If your employer initiates your job change, be sure to discuss his or her obligations to you before you leave. Some employer responsibilities are prescribed by law, as shown in Figure 18.11. Other responsibilities are prescribed by union contract, if applicable, and some are conventions or courtesies that your employer may—or may not—choose to extend.
Severance is compensation and benefits offered by your employer when you are fired. Your employer is not obligated to offer any severance, but “two weeks pay” is the convention for wages. Your employer is also not required to “pay” for your remaining sick days or vacation days or to extend your benefits, including retirement contributions or life insurance, unless specified in a contract. In most cases, your employer is required under federal law to offer you the opportunity to remain covered under your employee health insurance plan if you assume the cost. This continuation of health coverage is provided by COBRA, the Consolidated Omnibus Budget Reconciliation Act of 1986 (discussed in Chapter 10). Employers must also provide proof of “insurability,” which enables unemployed workers to purchase private health insurance, if they wish, without having to undergo medical exams.
Federal and state laws govern relationships between employers and employees. A large part of employment law addresses hiring and firing issues as well as working conditions. You should be familiar with the laws that apply where you work (as they differ by state and sometimes by county) so that you understand your responsibilities to your employer and your employer’s obligations to you.
Major federal legislation that addresses these issues is outlined in Figure 18.11.
U.S. Department of Labor, “Summary of the Major Laws of the Department of Labor,” www.dol.gov/opa/aboutdol/lawsprog.htm (accessed July 21, 2009).
These laws cover all aspects of employment: hiring, negotiation, working conditions, compensation, benefits, and termination. Workers can sue a company for wrongful discharge—for being fired for any reason barred by an employment law. Employers often seek to protect themselves from suits by requiring terminated employees to sign a form releasing the company from liability.
Companies have ethical standards for dealing with the hiring and firing of employees, but they also may have informal practices for encouraging unwanted employees in good standing to leave. Employment laws cannot protect workers against some unethical practices, but they have clauses that prohibit retaliation against employees who invoke those laws or enlist government assistance to enforce them. The laws also protect whistleblowers who report employer infractions to government authorities.
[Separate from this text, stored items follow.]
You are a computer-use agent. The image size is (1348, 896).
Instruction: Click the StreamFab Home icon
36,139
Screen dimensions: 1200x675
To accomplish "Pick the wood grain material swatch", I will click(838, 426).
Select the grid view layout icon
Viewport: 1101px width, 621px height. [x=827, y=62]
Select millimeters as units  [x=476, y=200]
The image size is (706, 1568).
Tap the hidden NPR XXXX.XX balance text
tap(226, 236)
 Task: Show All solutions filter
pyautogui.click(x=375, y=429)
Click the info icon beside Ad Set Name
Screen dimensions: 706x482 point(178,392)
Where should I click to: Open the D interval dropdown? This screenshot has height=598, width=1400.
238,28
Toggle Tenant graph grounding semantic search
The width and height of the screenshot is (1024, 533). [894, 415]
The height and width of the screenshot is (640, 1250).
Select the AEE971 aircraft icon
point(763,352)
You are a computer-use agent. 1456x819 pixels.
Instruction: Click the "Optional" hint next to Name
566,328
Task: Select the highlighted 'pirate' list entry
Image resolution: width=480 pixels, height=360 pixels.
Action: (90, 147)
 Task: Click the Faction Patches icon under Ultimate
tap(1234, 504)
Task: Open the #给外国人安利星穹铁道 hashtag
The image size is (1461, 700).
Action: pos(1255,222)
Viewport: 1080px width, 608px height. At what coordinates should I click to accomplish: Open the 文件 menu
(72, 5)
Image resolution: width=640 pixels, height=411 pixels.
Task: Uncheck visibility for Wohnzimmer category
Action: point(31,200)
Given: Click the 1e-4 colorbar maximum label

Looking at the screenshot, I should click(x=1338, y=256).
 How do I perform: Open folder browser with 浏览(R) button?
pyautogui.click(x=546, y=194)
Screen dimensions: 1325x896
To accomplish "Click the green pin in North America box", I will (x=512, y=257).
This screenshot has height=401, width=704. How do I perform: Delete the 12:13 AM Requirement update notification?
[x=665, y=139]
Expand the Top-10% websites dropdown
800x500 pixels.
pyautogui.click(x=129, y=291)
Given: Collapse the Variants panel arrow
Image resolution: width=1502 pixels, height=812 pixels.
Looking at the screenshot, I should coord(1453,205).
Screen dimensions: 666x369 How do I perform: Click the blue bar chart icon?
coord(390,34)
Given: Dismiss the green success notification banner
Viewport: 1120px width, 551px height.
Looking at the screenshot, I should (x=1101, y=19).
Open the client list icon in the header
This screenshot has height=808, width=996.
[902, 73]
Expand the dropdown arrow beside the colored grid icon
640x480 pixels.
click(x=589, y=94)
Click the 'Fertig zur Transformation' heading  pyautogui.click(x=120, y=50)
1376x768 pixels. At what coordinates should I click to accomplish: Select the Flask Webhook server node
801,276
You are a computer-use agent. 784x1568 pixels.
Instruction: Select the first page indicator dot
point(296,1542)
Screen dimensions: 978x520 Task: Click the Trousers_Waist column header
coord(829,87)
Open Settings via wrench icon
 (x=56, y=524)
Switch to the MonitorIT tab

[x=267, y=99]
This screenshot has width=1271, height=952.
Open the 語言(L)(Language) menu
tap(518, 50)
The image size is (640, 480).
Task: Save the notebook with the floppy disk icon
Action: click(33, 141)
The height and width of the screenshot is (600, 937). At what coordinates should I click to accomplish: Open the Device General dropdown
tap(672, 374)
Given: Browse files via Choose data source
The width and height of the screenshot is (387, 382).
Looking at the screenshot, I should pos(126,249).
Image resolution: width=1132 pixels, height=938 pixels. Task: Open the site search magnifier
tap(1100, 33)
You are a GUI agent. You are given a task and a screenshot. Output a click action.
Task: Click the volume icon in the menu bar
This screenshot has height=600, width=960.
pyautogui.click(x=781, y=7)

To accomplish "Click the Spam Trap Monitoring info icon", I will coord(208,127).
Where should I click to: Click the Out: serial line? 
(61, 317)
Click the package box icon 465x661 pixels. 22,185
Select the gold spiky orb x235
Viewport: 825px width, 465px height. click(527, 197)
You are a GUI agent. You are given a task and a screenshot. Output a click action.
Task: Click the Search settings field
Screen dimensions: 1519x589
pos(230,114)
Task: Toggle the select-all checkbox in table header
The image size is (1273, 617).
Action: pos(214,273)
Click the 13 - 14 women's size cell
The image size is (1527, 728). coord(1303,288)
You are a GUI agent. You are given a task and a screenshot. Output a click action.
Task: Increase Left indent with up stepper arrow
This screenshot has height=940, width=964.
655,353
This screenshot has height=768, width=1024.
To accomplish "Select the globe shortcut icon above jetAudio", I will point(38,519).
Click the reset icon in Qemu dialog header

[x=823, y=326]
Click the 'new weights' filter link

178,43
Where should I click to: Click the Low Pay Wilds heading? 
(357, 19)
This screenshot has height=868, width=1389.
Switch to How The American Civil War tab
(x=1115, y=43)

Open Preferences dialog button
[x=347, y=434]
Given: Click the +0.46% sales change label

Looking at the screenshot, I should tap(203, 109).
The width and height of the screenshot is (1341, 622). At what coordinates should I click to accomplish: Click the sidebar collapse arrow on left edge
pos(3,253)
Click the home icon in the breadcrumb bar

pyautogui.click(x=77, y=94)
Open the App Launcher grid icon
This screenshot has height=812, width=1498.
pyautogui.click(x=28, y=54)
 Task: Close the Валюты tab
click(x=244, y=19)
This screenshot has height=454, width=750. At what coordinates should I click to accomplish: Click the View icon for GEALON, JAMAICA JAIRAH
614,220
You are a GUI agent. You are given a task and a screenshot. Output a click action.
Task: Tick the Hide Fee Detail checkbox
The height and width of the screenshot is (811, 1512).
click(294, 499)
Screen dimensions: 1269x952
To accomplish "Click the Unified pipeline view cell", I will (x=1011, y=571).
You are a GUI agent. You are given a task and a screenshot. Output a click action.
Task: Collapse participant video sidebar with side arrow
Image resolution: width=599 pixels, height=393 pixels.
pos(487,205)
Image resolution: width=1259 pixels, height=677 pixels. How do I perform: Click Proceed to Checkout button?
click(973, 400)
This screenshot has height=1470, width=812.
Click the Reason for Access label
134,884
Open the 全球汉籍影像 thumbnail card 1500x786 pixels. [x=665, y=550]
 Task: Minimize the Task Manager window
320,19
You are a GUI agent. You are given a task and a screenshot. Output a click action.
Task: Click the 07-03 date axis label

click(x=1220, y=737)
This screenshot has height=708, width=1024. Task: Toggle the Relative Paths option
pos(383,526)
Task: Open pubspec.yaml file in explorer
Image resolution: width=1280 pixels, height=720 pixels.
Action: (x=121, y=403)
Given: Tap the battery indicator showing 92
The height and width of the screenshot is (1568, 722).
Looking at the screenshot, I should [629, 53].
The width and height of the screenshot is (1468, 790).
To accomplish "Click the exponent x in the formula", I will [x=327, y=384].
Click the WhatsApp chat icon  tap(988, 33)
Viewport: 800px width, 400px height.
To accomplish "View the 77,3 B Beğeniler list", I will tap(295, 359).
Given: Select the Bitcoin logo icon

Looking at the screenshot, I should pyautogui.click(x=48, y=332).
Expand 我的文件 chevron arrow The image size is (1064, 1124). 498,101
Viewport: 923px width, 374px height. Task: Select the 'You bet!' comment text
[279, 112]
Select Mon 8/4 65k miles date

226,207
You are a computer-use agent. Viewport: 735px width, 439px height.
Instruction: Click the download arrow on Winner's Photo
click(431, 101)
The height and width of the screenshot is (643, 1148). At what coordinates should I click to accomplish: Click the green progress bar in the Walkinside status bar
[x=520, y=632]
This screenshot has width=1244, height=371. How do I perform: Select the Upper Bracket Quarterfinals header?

The federal government provides unemployment compensation insurance through the Federal-State Unemployment Insurance Program to employees who “lose their jobs through no fault of their own.”U.S. Department of Labor, “Unemployment Insurance,” www.dol.gov/dol/topic/unemplo...ance/index.htm (accessed July 21, 2009). You must meet eligibility requirements to qualify, and the benefits are limited, although they may be extended in certain circumstances. Benefits were extended in February 2009, for example, to as long as seventy weeks in many states, as the number of unemployed workers rose to six million.
Your job and eventually your career will play many roles in your life. It will determine how you spend your time, who you spend your time with, where you live, and how you live. It will probably be a primary determinant of income and therefore of how much you can spend, save, and invest. How you chose to spend, save, and invest is up to you, and your financial decisions can have far-reaching consequences. The more you know and the more you understand, the more you can make decisions that can satisfy your dreams.